Camus warned that the leap of faith—whether into God, ideology, or “purpose”—always ends badly. It demands that you ignore reality. Today’s purpose industry asks you to ignore the fact that most of your life will consist of mundane, repetitive tasks. It tells you that your job should be your passion, your hobby should monetize, your free time should be productive. This is not a recipe for fulfillment. It is a recipe for burnout. Because the absurd does not go away just because you bought a leather-bound journal.
Why We Keep Buying the Poison
Why do we fall for this? Because the absurd is unbearable.
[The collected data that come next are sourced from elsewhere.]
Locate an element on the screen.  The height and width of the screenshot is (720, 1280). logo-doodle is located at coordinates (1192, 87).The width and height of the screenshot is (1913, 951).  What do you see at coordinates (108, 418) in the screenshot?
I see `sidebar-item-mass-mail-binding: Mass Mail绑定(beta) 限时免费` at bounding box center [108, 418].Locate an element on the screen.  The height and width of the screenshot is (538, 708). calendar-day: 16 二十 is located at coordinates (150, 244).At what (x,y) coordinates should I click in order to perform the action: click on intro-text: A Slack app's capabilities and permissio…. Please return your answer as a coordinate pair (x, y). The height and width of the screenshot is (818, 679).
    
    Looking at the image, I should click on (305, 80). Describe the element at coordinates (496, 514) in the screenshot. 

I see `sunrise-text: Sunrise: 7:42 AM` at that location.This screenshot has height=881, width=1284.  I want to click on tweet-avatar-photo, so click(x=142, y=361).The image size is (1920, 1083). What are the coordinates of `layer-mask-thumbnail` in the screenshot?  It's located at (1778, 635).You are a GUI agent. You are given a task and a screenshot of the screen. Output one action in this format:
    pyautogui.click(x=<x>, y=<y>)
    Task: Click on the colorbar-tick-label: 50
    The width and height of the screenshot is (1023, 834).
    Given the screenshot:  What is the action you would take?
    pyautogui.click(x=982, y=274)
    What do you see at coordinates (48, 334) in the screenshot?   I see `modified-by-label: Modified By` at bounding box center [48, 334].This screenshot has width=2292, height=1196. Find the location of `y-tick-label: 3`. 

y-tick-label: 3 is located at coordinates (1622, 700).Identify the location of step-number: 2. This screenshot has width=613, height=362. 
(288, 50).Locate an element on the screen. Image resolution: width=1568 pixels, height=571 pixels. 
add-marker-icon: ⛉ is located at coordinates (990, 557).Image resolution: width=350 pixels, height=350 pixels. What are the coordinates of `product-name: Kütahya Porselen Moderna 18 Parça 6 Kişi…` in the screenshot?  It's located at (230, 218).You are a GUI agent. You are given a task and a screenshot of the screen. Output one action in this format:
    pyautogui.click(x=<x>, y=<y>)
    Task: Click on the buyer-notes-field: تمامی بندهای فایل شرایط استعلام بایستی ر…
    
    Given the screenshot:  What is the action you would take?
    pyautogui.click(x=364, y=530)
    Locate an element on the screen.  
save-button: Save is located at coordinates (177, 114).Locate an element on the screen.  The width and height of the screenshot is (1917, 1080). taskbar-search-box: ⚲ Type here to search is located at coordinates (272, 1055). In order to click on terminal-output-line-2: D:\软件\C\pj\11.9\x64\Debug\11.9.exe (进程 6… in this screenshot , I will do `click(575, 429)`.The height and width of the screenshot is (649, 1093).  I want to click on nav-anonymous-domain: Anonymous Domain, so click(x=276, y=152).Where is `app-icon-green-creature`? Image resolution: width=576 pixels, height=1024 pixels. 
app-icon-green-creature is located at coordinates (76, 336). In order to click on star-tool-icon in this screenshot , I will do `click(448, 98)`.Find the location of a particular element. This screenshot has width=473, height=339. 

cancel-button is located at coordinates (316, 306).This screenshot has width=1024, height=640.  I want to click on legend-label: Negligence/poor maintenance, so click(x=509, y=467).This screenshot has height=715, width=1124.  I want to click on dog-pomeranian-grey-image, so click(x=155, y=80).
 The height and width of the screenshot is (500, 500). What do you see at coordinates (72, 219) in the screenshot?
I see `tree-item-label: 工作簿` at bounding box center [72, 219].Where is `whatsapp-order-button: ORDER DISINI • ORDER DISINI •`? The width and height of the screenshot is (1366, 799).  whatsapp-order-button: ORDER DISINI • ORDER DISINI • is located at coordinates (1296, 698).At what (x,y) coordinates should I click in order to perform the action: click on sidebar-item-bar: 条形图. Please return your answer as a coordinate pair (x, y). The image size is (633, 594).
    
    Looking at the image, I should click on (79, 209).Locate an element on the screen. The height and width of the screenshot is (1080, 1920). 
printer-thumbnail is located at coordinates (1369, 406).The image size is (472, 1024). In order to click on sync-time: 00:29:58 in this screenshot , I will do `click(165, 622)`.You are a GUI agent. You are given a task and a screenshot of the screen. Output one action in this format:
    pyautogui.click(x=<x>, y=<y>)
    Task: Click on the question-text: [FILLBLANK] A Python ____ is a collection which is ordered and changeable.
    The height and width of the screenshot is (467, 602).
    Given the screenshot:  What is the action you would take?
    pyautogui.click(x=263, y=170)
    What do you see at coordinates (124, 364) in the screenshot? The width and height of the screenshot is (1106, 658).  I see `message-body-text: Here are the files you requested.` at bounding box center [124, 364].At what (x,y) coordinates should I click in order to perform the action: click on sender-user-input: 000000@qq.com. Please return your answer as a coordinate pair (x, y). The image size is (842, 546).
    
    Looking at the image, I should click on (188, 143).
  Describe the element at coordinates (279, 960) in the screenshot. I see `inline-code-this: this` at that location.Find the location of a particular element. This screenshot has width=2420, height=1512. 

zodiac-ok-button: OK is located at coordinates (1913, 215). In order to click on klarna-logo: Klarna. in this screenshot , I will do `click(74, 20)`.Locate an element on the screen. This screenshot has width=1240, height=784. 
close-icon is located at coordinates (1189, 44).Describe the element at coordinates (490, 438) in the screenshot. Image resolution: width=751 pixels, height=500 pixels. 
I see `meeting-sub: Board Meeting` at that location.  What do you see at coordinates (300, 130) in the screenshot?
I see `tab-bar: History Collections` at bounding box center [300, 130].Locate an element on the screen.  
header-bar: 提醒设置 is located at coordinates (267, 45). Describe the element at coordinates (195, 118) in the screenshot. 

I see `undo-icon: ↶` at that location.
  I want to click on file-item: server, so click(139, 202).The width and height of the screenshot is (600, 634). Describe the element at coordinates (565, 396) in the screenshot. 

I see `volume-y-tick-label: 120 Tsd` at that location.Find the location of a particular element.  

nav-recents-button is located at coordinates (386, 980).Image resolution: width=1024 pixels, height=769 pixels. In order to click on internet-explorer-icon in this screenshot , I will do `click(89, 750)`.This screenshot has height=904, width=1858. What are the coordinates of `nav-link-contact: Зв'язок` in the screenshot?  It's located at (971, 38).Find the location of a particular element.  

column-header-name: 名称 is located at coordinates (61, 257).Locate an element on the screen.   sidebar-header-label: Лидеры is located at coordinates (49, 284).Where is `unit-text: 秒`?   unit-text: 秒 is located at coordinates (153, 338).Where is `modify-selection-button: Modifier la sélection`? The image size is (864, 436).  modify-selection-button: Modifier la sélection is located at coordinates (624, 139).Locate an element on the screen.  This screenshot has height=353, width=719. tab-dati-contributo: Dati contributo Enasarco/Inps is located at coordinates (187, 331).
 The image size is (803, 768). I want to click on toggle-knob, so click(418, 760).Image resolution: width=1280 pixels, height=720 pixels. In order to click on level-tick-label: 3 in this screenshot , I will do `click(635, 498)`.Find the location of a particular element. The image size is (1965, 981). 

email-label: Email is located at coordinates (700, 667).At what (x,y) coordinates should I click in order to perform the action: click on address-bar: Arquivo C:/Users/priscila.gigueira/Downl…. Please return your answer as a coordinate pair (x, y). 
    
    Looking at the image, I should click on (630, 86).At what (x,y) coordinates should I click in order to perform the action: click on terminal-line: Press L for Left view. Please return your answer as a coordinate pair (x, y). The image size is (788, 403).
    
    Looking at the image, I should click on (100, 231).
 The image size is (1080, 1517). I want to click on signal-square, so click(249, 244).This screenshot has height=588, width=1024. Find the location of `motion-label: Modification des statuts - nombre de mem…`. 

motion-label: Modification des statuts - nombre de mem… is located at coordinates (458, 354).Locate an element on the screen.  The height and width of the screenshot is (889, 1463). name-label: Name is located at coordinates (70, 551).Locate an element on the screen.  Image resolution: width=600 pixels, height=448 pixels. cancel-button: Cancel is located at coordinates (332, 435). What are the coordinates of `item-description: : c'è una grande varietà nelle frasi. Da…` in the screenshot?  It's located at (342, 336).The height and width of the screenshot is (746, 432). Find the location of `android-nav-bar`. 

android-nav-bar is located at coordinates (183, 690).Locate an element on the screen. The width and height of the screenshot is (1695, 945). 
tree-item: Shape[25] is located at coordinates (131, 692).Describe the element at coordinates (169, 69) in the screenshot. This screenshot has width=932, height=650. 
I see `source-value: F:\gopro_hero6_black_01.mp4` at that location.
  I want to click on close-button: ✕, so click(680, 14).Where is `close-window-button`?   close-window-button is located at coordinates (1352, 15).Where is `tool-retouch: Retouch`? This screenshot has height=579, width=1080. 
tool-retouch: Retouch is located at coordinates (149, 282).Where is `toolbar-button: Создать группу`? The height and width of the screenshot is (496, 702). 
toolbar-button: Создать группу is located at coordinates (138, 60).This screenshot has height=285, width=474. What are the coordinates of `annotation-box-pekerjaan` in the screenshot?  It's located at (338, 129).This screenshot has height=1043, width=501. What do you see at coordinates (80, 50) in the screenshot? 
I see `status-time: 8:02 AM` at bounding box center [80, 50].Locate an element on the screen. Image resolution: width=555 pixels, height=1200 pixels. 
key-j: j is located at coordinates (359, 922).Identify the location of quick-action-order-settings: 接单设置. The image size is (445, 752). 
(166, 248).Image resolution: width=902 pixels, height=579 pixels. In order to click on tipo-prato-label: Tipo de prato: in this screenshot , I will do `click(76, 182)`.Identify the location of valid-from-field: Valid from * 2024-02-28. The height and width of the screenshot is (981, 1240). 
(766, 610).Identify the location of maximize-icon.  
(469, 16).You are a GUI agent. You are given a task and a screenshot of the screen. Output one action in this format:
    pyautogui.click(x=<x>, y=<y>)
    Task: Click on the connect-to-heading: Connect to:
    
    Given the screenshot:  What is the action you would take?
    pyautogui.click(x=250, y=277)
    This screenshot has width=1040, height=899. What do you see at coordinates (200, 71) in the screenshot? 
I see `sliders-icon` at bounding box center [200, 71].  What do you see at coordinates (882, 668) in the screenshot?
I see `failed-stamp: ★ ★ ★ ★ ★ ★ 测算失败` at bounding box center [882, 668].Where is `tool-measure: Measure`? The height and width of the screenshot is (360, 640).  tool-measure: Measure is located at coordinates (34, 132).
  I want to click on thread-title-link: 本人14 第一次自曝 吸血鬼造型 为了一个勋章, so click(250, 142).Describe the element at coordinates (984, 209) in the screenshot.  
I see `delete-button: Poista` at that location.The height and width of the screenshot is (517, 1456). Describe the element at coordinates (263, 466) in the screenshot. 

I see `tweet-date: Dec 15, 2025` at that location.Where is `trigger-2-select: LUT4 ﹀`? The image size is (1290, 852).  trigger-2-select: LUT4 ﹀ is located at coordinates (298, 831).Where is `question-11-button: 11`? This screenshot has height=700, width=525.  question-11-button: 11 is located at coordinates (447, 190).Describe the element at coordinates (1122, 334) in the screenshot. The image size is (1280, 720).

The human mind craves order and narrative. We want to believe that our suffering has a point, that our efforts accumulate, that the boulder will eventually stay at the top. This is not a moral failing; it is a cognitive bias. We are pattern-seeking creatures dropped into a universe that runs on statistical noise.
Capitalism understands this bias intimately. It has learned that dissatisfaction is more profitable than satisfaction. A satisfied customer is a lost customer. So the system creates a perpetual sense of lack. You are not enough. You need more. You need to be cured. The purpose industry is the therapeutic wing of a consumer economy. It packages existential dread as a problem with a solution—and the solution is always another purchase.
But Camus saw something else. He recognized that the refusal to accept the absurd leads to a deeper despair. When you believe that purpose is attainable and you fail to attain it, you don’t just feel sad. You feel like a failure. You blame yourself. You internalize the lack. The result is what psychologists now call “moral injury”—the wound that comes from failing to live up to values that were never realistic in the first place. The absurdity machine does not just take your money. It takes your self-respect.
The mechanism is simple: demand meaning, fail to deliver, blame the individual. Repeat.
The Quiet Epidemic of Despair
If we continue to deny the absurd, the cost is not just financial. It is existential. We are witnessing a quiet epidemic of despair among precisely the people who are most committed to the search for purpose. High achievers, creatives, knowledge workers—they report the highest rates of burnout, imposter syndrome, and existential anxiety. They are the most optimized, and the most empty.